Work request → The records below are to be repeated exactly, minus any pictures.

BEGIN

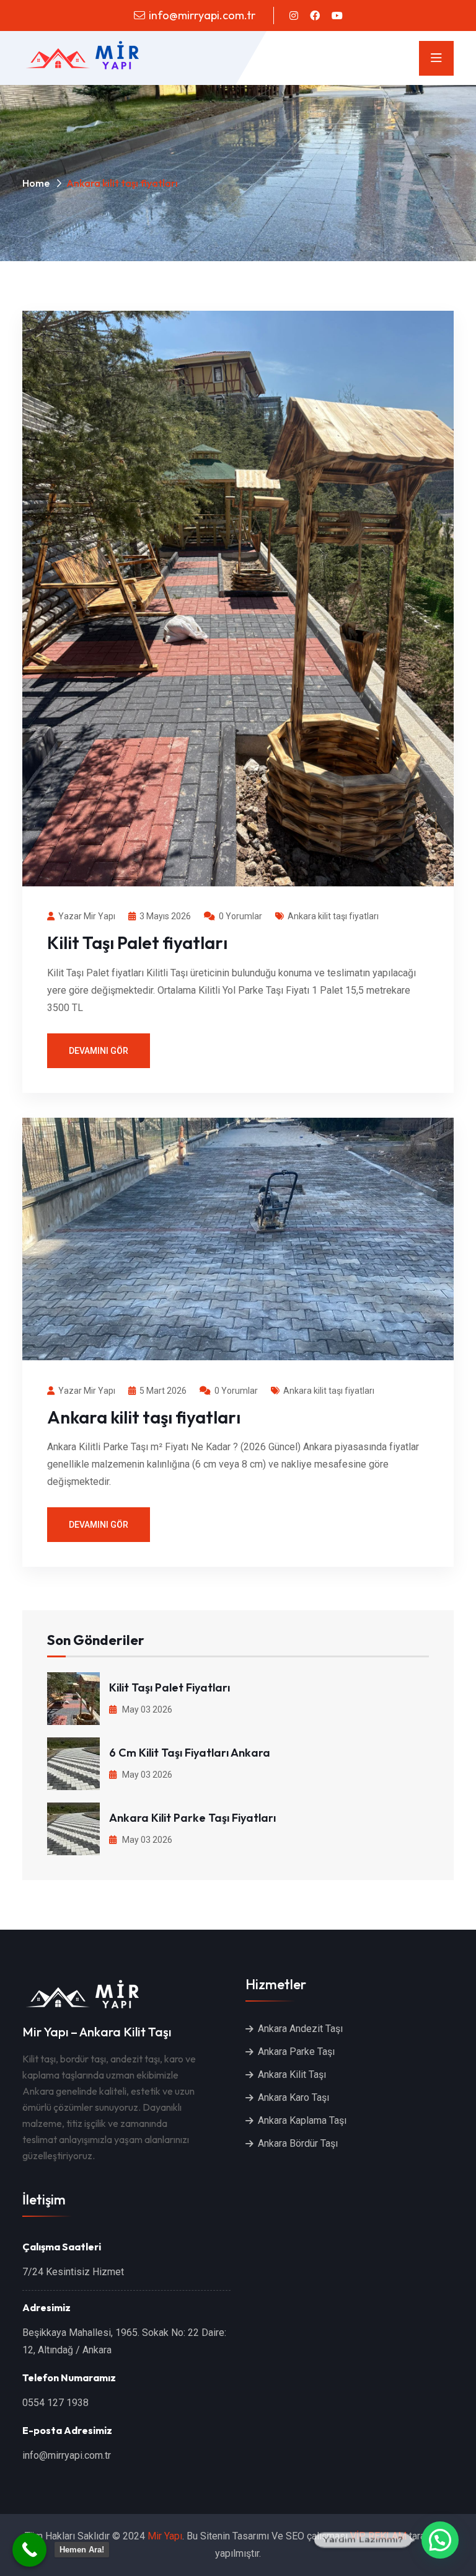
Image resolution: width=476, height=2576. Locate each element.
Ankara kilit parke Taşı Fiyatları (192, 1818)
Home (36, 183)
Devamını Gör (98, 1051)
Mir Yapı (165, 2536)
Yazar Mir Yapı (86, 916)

END

Result for this exercise →
Image resolution: width=476, height=2576. Locate each element.
Ankara kilit parke Taşı Fiyatları (192, 1818)
Home (36, 183)
Devamını Gör (98, 1051)
Mir Yapı (165, 2536)
Yazar Mir Yapı (86, 916)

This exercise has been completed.